→ CONSIGNAS DEL EJERCICIO:
[1] Según el texto «Refundar», ¿cómo describe Vladimiro Mujica la destrucción del país?
[2] Copie sin cambios el fragmento del texto «Refundar» que se abre con las palabras que contienen "Refundar, por Alejandro" y se cierra con "el Señor Jesús.".

Refundar, por Alejandro Oropeza G.
Twitter: @oropezag
Desde la llamada de Dios, la Iglesia participará en esta
tarea con la conciencia de seguir realizando la ‘nueva creación’
(cf. Gal 6,15) con la cual se haga presente en Venezuela la
liberación plena inaugurada y querida por el Señor Jesús.
Mensaje de la CEV por el bicentenario de la batalla de Carabobo
Resulta a todas luces evidente que el objetivo de destruir el país que signó y ha signado la estrategia del proyecto de dominación denominado «socialismo del siglo XXI», se ha cumplido. En palabras de Vladimiro Mujica, es una destrucción por diseño, planificada, orquestada y ejecutada día tras día, sin pausa y sin respiro.
Para qué ya argumentar o alertar que absolutamente todas las áreas de la vida nacional material, están destruidas y arrasadas con saña; desde una racionalidad impecable fragmentaria que ruge con alientos de macacos locos y danza sobre los escombros de la nación.

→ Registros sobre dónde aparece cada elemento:

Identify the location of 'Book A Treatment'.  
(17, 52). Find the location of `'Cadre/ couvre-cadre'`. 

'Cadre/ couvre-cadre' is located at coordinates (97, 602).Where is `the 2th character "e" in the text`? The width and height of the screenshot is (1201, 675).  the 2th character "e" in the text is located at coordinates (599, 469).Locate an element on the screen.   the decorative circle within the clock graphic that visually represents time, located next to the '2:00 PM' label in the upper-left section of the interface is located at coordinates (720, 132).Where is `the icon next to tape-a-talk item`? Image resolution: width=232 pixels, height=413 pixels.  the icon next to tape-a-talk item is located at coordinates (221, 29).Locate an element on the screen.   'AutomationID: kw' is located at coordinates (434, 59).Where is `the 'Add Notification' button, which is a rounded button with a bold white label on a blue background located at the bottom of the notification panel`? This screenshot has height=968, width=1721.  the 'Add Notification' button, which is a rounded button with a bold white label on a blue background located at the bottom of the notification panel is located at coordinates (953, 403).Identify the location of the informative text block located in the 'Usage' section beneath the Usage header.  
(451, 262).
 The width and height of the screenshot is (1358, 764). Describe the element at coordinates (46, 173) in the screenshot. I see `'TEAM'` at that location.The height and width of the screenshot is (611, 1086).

→ RESPUESTAS POR CONSIGNA:
[1] Como una destrucción por diseño, planificada, orquestada y ejecutada día tras día, sin pausa y sin respiro.

[2]
Refundar, por Alejandro Oropeza G.
Twitter: @oropezag
Desde la llamada de Dios, la Iglesia participará en esta
tarea con la conciencia de seguir realizando la ‘nueva creación’
(cf. Gal 6,15) con la cual se haga presente en Venezuela la
liberación plena inaugurada y querida por el Señor Jesús.